Stop at the line containing "This screenshot has height=386, width=1080.": write out every line from the beginning of the entries up to and including it, minus the pictures.

[Screenshot grounding data]
- - -

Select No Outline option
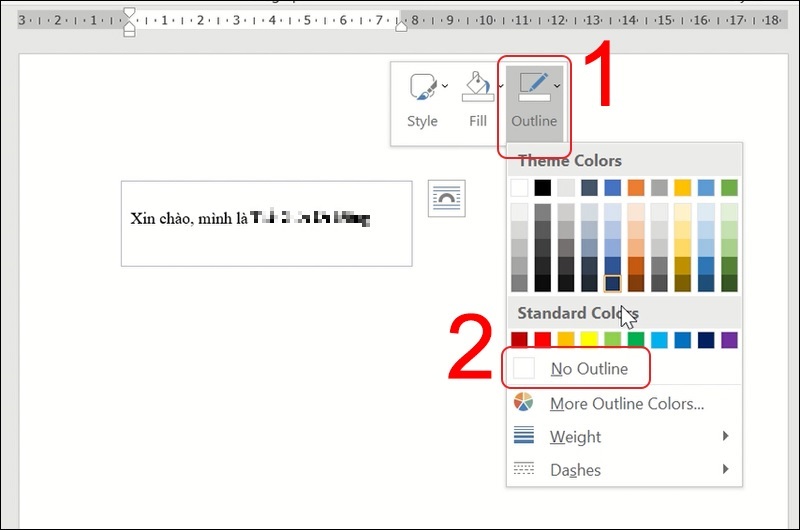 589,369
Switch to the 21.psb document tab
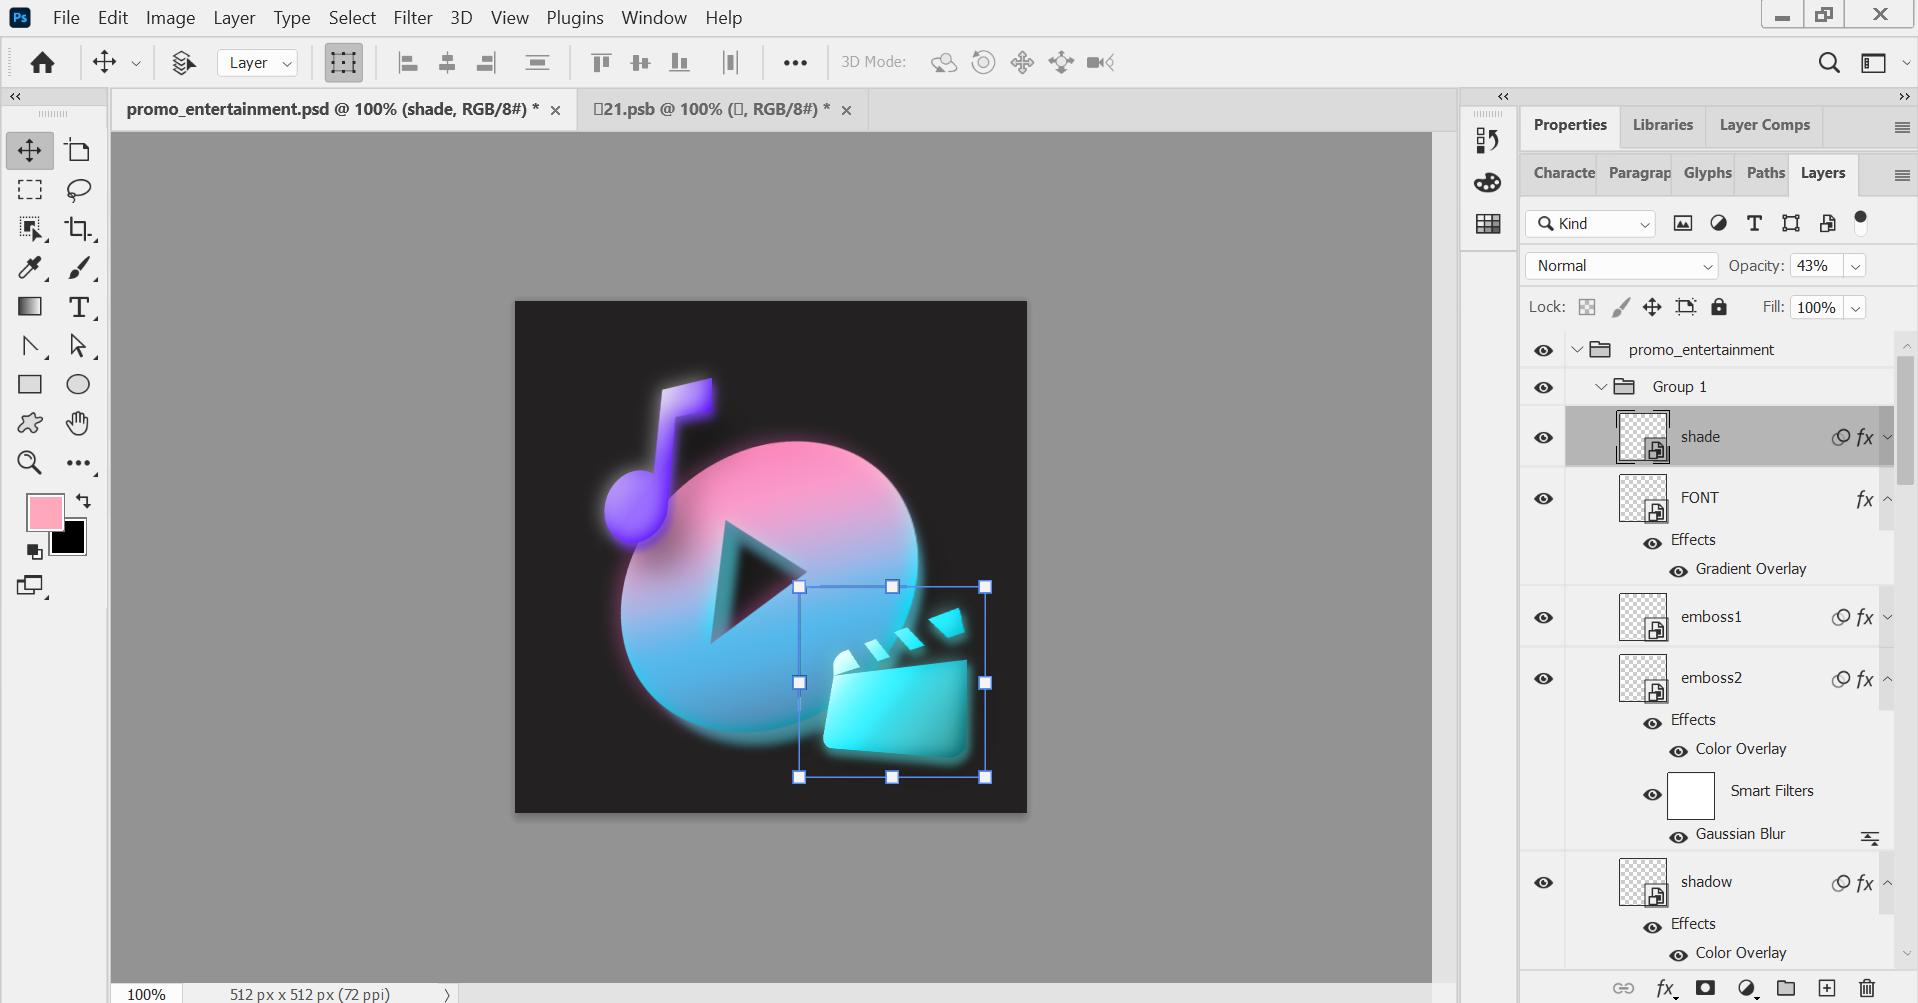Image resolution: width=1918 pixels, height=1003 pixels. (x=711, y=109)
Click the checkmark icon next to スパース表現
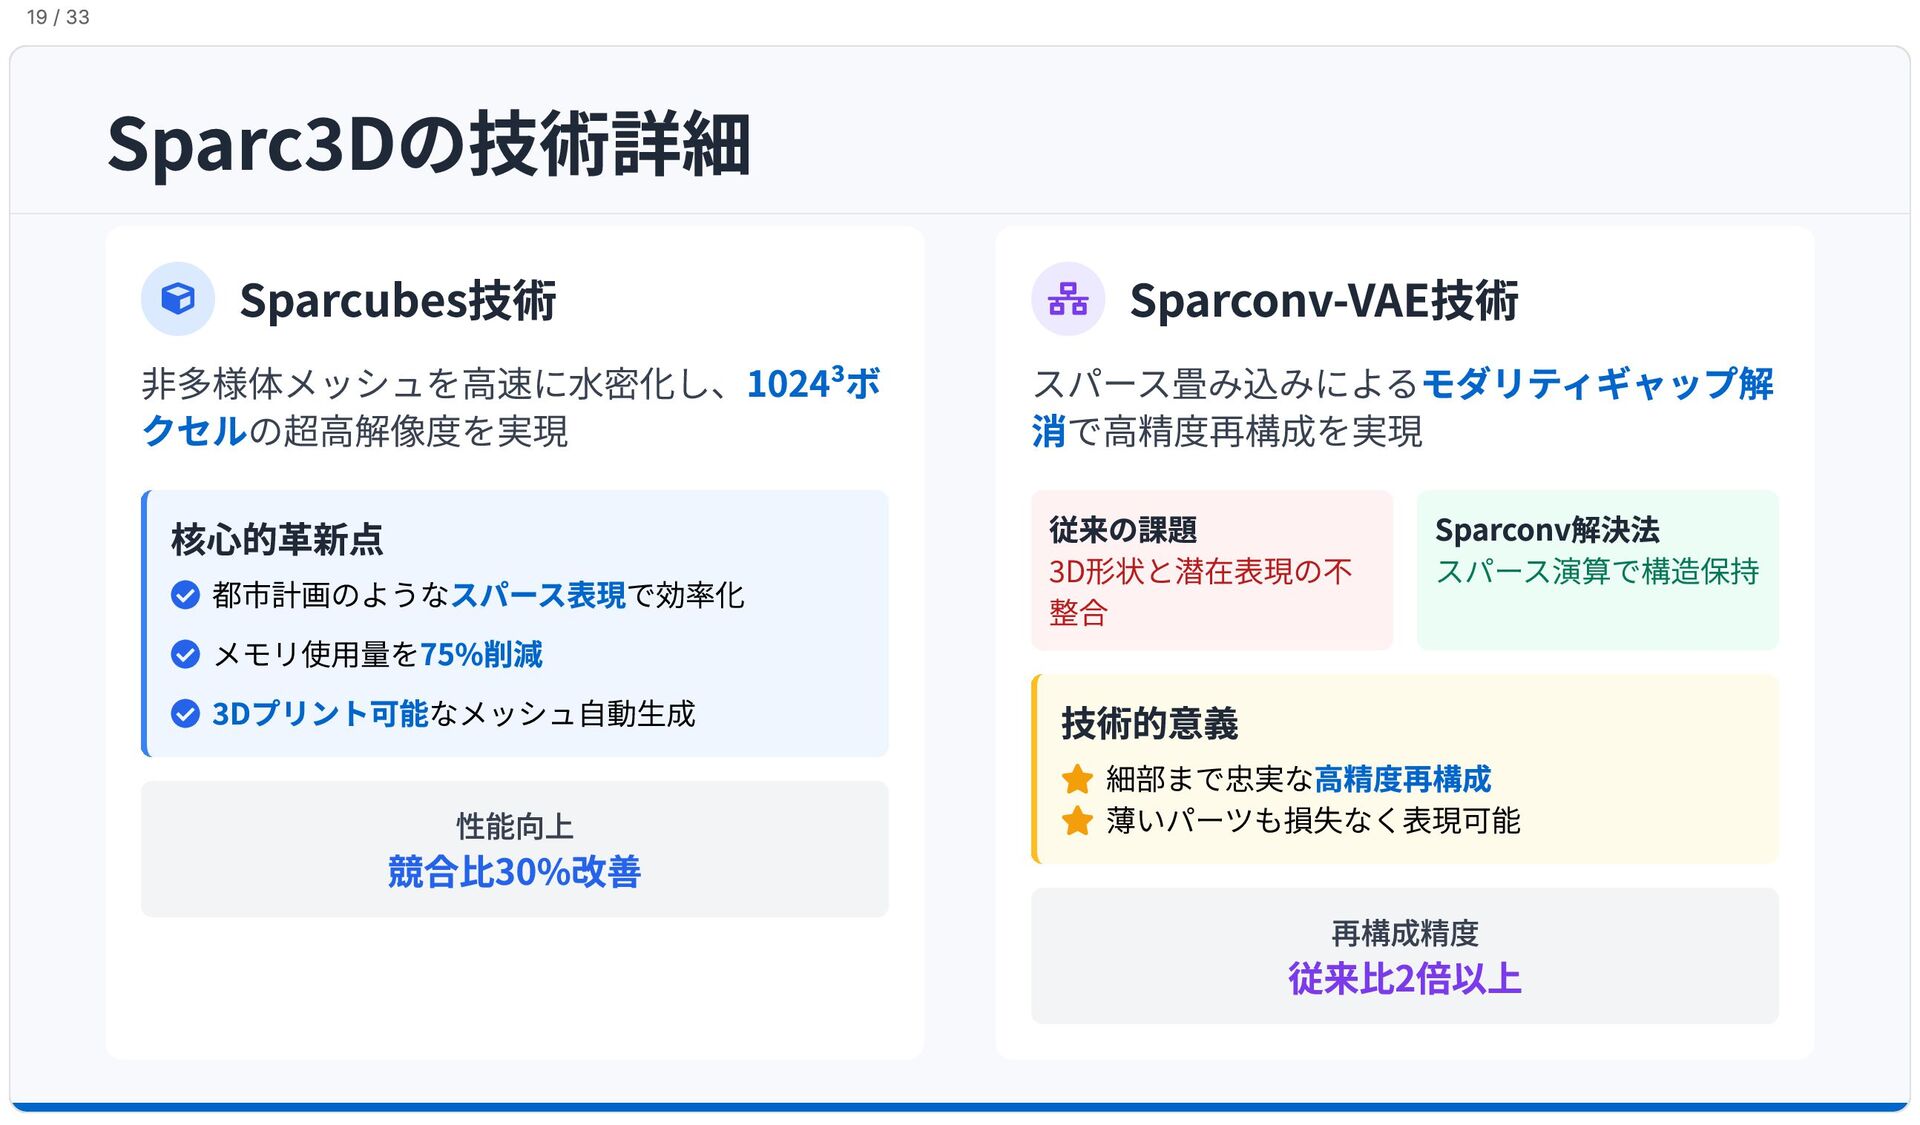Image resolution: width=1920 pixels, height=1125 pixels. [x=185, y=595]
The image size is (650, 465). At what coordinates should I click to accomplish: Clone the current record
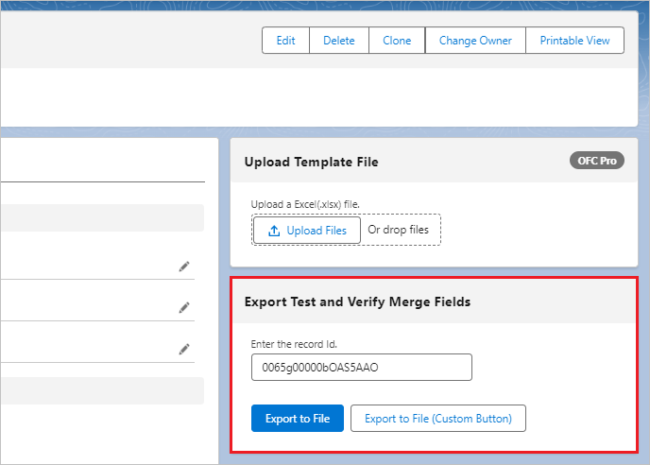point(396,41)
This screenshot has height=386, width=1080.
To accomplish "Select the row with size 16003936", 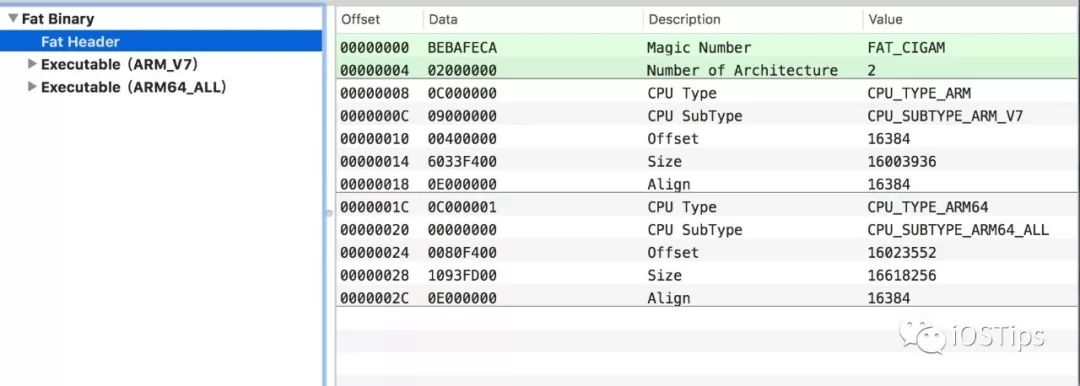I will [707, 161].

- - -

→ **SOLUTION TO THE PROBLEM**
Select No Outline option
 589,369
Switch to the 21.psb document tab
Image resolution: width=1918 pixels, height=1003 pixels. (x=711, y=109)
Click the checkmark icon next to スパース表現
Image resolution: width=1920 pixels, height=1125 pixels. [x=185, y=595]
The image size is (650, 465). At what coordinates should I click to accomplish: Clone the current record
point(396,41)
This screenshot has height=386, width=1080.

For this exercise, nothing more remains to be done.